Beyond this perspective, it will be good to note that by waiting for everything to be wrapped up before challenging it in court, the plaintiffs seem to be creating a misleading impression, which explains why their suit is dismissed by the government as absurd and preposterous. Could they not have risen up directly it came to light that there were issues as raised in the petition? They waited for the dust to settle before crying wolf. Too bad for people expected to reason more cogently and act decisively to uphold the law.
Has the Judicial Council said that it didn't nominate Justices Apau and Pwamang and the Council of State also said that it wasn't consulted before President Mahama appointed them? Would President Mahama be so naive as not to know what to do in accordance with the Directive Principles of State Policy? I doubt!!
For now, whatever the Supreme Court decides will open a new chapter in the appointment process of justices of the superior courts but it will also cast ugly shadows on antecedents. Why didn’t the GBA or any lawyer of repute go to court when previous President appointed justices to the Supreme and Appeals Courts as they are doing now?
If the Supreme Court rules in favour of the plaintiffs, what will be the fate of justices of the Supreme Court still in service appointed by previous Presidents (granted that the line wasn’t straight, after all, in their appointment)? Their appointments revoked? Will such a ruling of the Court have a retroactive effect or be limited to what is happening under President Mahama? What will be the justification for it?
We recall that When Kufuor packed the Supreme Court after Tsatsu Tsikata had humiliated its legal team headed by Akufo-Addo in terms of the Fast Track Courts (Are they still in existence?), where was the National Council of the Ghana Bar Association to help us know what it wants us to know now about the procedures for the appointment of justices to the Supreme Court?

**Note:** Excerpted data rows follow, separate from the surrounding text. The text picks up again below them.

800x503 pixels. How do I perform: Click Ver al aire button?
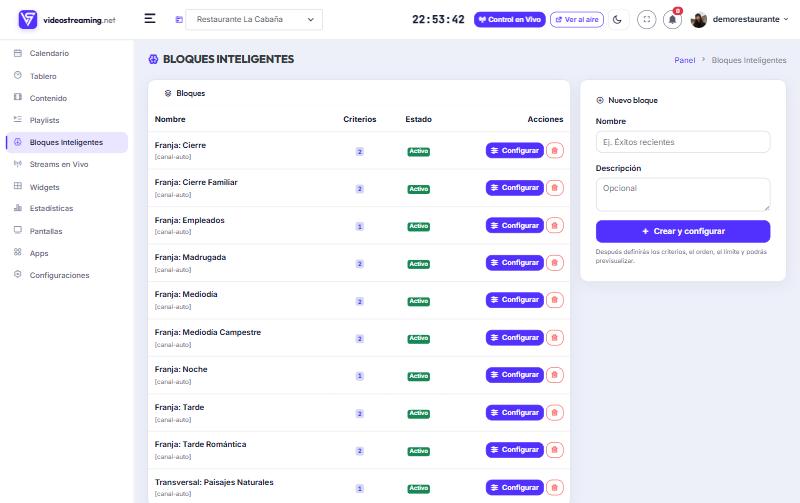pyautogui.click(x=577, y=19)
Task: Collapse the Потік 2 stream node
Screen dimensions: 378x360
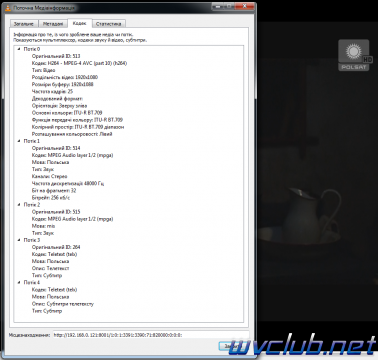Action: (x=19, y=205)
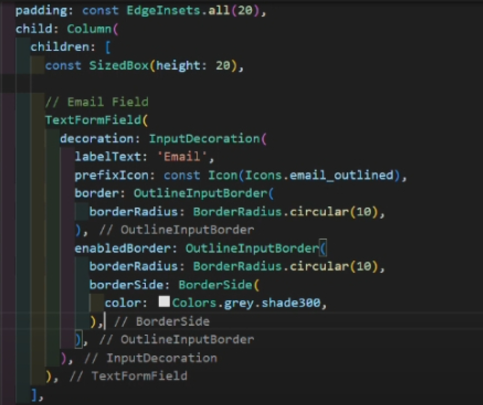Click the BorderSide class name

(215, 285)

We aren’t lawyers, but we know that law is grounded in commonsense, logic, and rhetoric. Its main bastion, though is commonsense (which is an amalgam of all others, including logic). Without commonsense, law is hollow, empty, and stupid. Commonsense is natural and dictates that anything initiated in the name of law must be grounded in it. Commonsense dictates that proactive action be taken to eliminate abuses in the administration of justice (including the appointment of those to do the administration as it is in the case of Justices Apau and Pwamang). And it goes against commonsense to run after horses only when they have break out of the stables in which they have been contained.

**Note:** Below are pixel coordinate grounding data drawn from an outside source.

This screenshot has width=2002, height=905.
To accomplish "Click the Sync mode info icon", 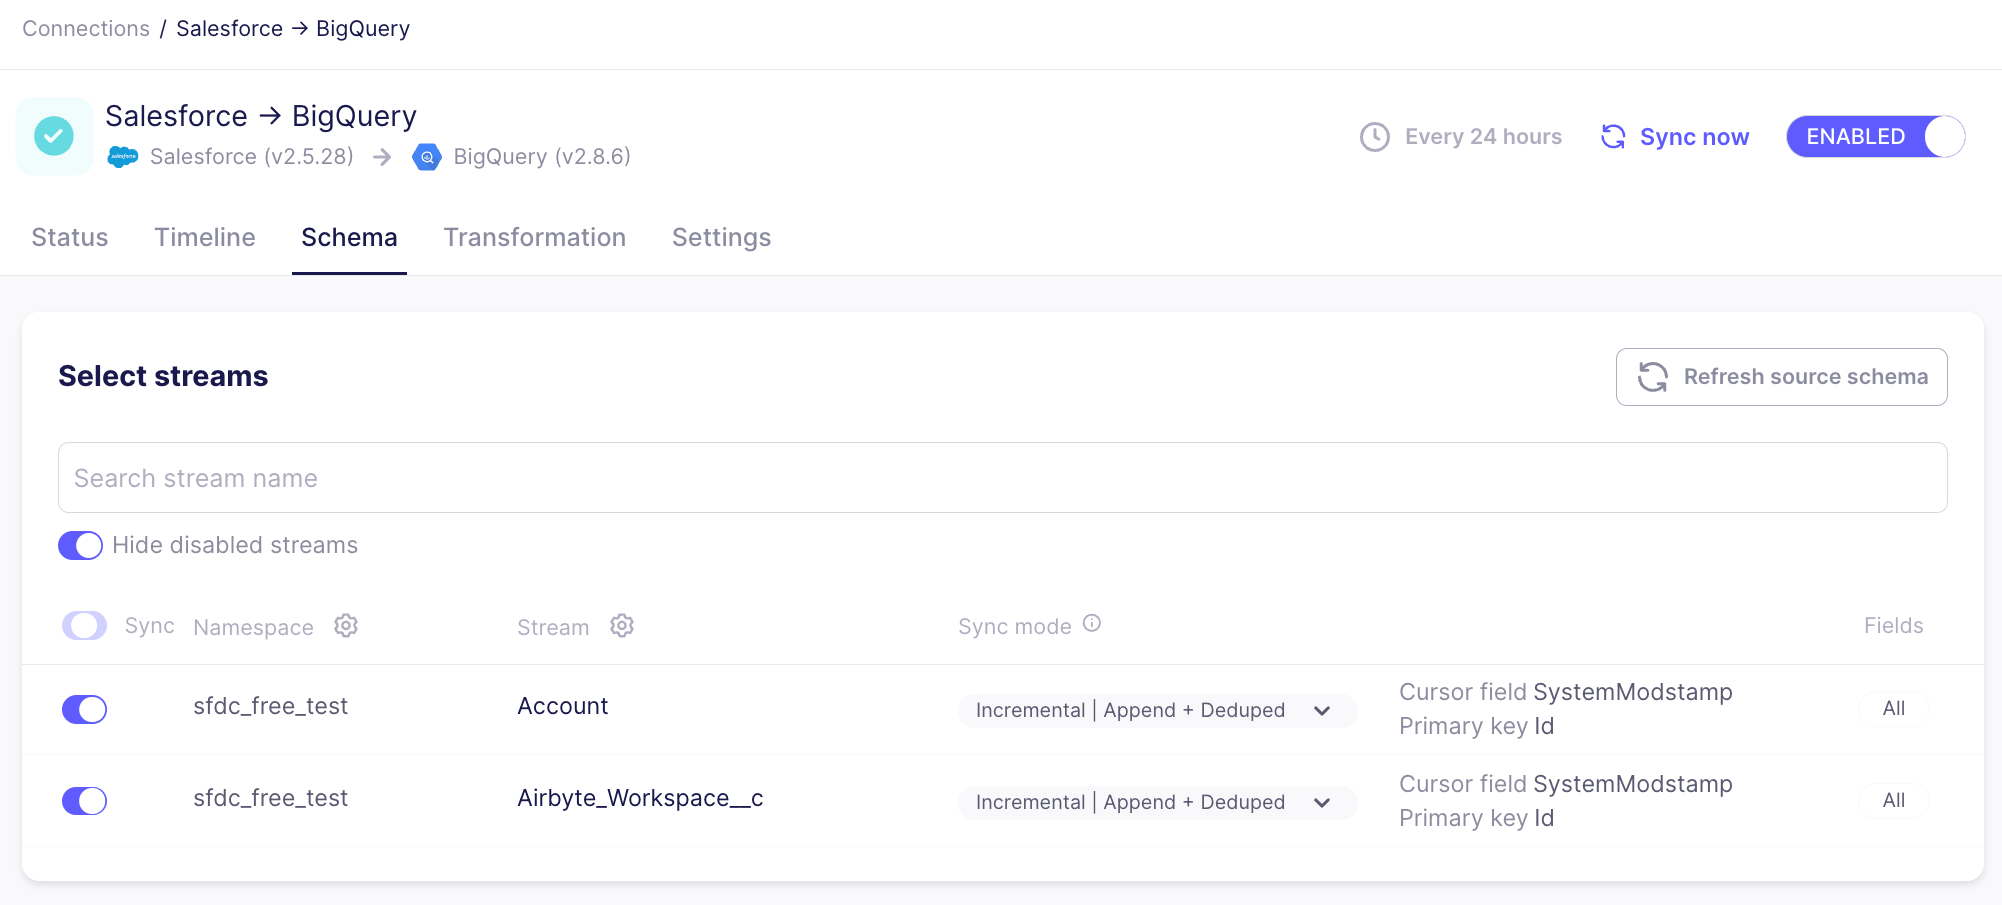I will pos(1092,624).
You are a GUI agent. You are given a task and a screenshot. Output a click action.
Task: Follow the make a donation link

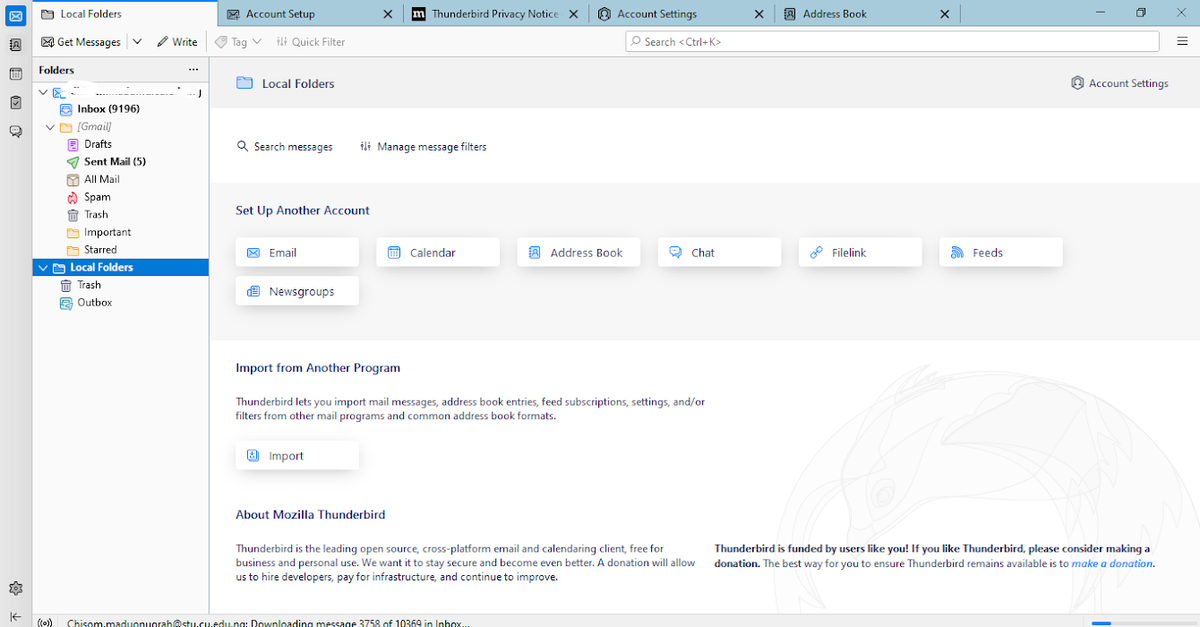(x=1112, y=563)
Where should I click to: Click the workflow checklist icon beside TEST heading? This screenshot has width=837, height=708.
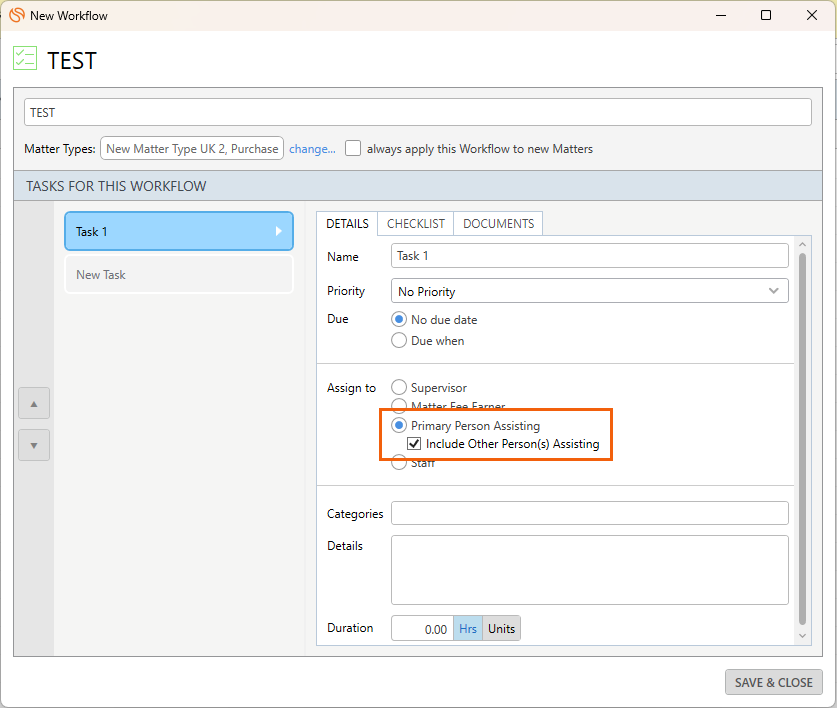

Once the dust settles on such appointments, any reactive move is nothing but a nuisance to be pooh-poohed. That is why I consider this suit as a mere academic exercise that won’t serve any useful purpose other than colouring impressions that the appointment of Justices Apau and Pwamang have an admixture of political overtones and undertones. Ghana’s judiciary can do better with proactiveness than reactionary legal suits of this sort.